Each relevant day the Legal Diary carries this message;

“With effect from Thursday the 1st December 2011 the following arrangements will apply to all cases listed in the Dublin Personal Injuries List. Cases not assigned to a judge for hearing on the day on which they are listed will roll over from day to day until the end of that week. Any cases not reached or commenced at the end of a week will be dropped from the list and will require, in due course, an application to be made for a new hearing date in the usual manner. All Specially Fixed cases and cases afforded priority will retain priority over other cases and will be assigned for hearing in the order in which they appear in the list. All other cases will be assigned for hearing at random each day and not in the sequence in which they appear in the list….. Parties must notify the Court if an Action is likely to take more than four days for hearing.”

The trial of any High Court personal injury action is a complicated project.
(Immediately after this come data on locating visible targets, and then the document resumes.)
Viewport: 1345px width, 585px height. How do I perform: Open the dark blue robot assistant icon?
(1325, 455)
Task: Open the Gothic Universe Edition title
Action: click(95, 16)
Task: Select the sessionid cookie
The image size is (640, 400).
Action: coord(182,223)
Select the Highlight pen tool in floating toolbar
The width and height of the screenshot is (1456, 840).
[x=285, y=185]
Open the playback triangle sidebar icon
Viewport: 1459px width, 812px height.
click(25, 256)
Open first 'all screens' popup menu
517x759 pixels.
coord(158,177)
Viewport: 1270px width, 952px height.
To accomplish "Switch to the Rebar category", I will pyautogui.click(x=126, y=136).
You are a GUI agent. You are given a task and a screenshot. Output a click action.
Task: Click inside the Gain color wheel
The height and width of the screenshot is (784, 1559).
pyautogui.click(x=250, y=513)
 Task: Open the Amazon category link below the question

Like all cases, it is a contest between the Plaintiff and the Defendant. In some cases much will have been agreed or conceded; in others everything will be in issue.

The trial must be run in accordance with the rules of evidence. So, in the absence of agreement, a Plaintiff must prove the injury and its extent and consequences and that the Defendant caused it. The second of those issues is the liability issue, the first is the quantum issue. Sometimes the quantum issue is a liability issue; the Defendant may not dispute that the Plaintiff is suffering some health problem but may dispute that the Defendant caused the health problem.

In these circumstances the Plaintiff will have to bring his/her doctors to court to give evidence and be cross-examined. (Of course, the Plaintiff will also be giving evidence of, at a minimum, his/her injuries.)

Doctors are busy people, some more than others. A doctor may be habitually in surgery, working long and erratic hours. Nonetheless, when requested to attend court to affirm the contents of a medical report, the doctor has a professional duty to attend.

But when? The quoted notice sets out the position; no ordinary personal injury case listed for hearing in the High Court is assured a hearing, not to speak of a hearing date. But, the Plaintiff must turn up on the date the case is listed. The Plaintiff must be ready to prove the case. Then the court system fails the Plaintiff. There are no judges available to take any of the listed cases. Even if there is a judge, each case is put into a lottery to see which case(s) will go the available judge(s).

Not to worry, there is always tomorrow. Indeed, but what about the witnesses? They presumably made arrangements to drop work promptly on getting the call from the Plaintiff’s solicitor and go to court in accordance with some scheduling scheme of very delicate construction (because it is difficult to estimate for how long a prior witness will be giving evidence).

And what of the Plaintiff and his/her supporters/relations? They have to put their employment on hold. But read the notice; the case will roll over from day to day to the end of the week. So the time out from ordinary mundane life lasts just a week (less one day; Monday is exempt from trials).

Who pays for these waiting days? The Plaintiff must pay, because the Defendant will not be obliged to pay for the delay. It was, after all, generated by the Courts Service, you might think.

In the view of this writer you would be wrong. It is wrong to think that every personal injury action must have a trial. This is impossible; there are not enough court resources (judges, courtrooms etc.) to deliver this in fact.  So, the system must be one that achieves settlements acceptable to Plaintiffs and Defendants. A system which establishes principles of liability, and quantum values, is the required system. If a Defendant knows that the system will deliver a judgment for the Plaintiff and knows what the compensation for the Plaintiff is likely to be only two issues remain to be vouchsafed; that the costs will increase with the passing of time and that those costs will have to be met by the Defendant.

That is the system that currently is missing in the Irish High Court and that explains the notice in the Legal Diary.